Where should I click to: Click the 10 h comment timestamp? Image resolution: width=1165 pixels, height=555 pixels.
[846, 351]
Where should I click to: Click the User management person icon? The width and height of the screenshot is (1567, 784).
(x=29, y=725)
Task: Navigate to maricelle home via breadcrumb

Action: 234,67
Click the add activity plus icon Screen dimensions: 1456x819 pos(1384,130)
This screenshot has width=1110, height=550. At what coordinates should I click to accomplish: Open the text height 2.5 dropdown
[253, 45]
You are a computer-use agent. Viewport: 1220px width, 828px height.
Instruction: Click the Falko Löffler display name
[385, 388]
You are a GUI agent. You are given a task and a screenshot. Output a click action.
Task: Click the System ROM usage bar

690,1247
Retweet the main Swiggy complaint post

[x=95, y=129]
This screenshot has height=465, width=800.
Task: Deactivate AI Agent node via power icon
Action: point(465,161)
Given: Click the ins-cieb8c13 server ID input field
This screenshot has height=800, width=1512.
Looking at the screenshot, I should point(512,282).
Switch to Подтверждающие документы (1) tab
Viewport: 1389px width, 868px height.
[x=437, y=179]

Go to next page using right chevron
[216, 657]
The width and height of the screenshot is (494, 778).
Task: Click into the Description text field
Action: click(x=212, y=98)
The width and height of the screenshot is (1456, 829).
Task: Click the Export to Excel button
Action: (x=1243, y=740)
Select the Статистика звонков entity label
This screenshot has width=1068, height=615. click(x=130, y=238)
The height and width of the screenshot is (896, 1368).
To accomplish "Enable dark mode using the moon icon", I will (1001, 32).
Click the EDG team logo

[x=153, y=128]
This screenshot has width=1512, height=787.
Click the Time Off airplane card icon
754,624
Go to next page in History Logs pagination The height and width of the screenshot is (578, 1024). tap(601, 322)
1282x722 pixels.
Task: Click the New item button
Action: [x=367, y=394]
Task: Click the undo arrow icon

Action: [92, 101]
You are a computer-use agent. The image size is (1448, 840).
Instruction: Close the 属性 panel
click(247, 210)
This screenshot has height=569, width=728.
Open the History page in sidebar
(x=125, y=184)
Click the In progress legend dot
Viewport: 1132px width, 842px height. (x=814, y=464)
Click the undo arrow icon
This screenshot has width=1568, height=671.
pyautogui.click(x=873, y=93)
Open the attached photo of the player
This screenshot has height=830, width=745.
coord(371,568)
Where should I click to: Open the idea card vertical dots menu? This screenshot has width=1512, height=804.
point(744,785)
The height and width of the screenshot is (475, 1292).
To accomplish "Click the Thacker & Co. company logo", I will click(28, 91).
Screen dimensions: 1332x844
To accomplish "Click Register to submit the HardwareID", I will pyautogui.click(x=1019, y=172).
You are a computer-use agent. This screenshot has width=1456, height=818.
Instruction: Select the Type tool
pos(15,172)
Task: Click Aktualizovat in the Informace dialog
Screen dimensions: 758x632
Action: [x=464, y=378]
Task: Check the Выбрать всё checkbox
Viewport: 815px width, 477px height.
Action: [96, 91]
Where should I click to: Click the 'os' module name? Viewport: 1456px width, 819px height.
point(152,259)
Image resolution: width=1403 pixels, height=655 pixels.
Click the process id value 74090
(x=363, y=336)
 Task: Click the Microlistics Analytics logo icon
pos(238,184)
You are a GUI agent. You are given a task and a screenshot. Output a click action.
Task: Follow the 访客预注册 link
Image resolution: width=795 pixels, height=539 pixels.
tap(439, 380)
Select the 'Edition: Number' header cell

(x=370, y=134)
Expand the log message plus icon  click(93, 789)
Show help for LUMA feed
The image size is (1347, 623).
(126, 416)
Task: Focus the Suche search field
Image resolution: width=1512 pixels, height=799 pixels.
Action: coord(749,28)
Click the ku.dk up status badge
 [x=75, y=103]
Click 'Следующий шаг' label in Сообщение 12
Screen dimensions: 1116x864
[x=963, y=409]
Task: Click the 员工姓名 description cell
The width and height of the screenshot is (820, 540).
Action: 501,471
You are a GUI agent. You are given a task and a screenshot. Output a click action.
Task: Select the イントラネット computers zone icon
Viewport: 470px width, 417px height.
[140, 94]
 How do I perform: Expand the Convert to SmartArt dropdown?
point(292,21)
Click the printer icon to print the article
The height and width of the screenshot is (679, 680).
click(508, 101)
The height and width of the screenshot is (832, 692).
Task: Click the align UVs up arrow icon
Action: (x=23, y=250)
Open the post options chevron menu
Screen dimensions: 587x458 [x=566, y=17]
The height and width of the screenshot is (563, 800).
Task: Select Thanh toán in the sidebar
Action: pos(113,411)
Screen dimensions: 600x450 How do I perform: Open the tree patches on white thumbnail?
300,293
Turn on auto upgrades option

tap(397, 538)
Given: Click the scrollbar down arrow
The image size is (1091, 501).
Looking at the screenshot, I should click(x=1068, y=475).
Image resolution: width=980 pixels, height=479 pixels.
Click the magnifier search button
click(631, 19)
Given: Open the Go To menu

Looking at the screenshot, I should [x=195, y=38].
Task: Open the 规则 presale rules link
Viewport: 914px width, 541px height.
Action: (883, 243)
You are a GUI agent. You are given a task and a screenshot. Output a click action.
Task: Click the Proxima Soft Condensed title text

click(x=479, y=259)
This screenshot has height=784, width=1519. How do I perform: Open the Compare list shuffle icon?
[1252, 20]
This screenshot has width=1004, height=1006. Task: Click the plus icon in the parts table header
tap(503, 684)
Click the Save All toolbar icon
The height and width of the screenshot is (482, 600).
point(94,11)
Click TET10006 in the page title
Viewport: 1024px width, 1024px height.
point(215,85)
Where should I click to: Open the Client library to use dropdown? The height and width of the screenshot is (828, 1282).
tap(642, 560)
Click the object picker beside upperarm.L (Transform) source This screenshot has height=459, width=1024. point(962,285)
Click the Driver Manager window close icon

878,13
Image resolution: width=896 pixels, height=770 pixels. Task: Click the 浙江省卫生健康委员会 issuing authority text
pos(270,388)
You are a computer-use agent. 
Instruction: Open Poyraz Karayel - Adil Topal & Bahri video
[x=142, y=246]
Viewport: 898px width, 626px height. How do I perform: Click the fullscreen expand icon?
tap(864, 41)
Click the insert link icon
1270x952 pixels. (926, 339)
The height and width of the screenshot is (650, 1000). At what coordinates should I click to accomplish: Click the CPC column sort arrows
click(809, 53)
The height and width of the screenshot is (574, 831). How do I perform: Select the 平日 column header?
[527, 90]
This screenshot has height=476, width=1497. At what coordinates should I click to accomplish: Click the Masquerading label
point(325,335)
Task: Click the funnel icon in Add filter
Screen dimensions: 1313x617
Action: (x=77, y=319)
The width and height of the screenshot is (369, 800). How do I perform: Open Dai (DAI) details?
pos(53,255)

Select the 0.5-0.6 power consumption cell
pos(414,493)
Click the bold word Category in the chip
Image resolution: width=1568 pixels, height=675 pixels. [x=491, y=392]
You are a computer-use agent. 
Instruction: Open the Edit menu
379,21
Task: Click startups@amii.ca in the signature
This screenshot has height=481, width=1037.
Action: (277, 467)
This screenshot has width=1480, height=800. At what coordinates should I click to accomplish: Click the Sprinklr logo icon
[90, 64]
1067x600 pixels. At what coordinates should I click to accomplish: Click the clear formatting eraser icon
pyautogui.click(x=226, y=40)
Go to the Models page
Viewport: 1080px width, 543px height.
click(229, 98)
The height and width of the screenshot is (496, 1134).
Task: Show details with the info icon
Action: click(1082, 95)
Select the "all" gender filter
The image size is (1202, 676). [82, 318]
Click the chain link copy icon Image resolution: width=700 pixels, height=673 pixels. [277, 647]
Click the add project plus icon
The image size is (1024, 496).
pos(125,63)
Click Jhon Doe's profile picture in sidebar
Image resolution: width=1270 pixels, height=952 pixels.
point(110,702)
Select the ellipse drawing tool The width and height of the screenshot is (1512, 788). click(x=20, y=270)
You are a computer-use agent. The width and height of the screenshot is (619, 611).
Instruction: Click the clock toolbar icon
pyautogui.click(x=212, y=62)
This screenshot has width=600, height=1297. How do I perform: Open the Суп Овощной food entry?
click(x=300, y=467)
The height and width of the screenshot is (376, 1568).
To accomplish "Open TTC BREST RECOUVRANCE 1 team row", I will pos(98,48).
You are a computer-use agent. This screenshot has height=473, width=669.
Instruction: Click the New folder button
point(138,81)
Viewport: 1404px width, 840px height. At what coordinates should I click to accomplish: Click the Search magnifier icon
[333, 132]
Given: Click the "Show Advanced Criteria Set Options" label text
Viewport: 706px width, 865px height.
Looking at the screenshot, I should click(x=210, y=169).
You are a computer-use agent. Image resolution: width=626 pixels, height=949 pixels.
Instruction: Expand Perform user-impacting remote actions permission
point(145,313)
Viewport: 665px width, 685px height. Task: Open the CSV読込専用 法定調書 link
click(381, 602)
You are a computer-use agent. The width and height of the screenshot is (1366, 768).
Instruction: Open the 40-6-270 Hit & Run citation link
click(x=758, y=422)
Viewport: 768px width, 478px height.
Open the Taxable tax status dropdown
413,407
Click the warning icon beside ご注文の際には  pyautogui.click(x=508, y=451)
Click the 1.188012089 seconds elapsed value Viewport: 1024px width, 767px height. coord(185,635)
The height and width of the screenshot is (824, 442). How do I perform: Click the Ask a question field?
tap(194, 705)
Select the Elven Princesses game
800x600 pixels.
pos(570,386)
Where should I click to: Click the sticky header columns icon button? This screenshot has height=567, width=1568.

==*==

▶ [TASK ITEM]
The answer must be the lines from the one containing "is (1366, 768)." to the final line of the data above, copied exactly, both included, with nothing added.

▶ [RESULT OF THE EXERCISE]
You are a computer-use agent. The width and height of the screenshot is (1366, 768).
Instruction: Open the 40-6-270 Hit & Run citation link
click(x=758, y=422)
Viewport: 768px width, 478px height.
Open the Taxable tax status dropdown
413,407
Click the warning icon beside ご注文の際には  pyautogui.click(x=508, y=451)
Click the 1.188012089 seconds elapsed value Viewport: 1024px width, 767px height. coord(185,635)
The height and width of the screenshot is (824, 442). How do I perform: Click the Ask a question field?
tap(194, 705)
Select the Elven Princesses game
800x600 pixels.
pos(570,386)
Where should I click to: Click the sticky header columns icon button? This screenshot has height=567, width=1568.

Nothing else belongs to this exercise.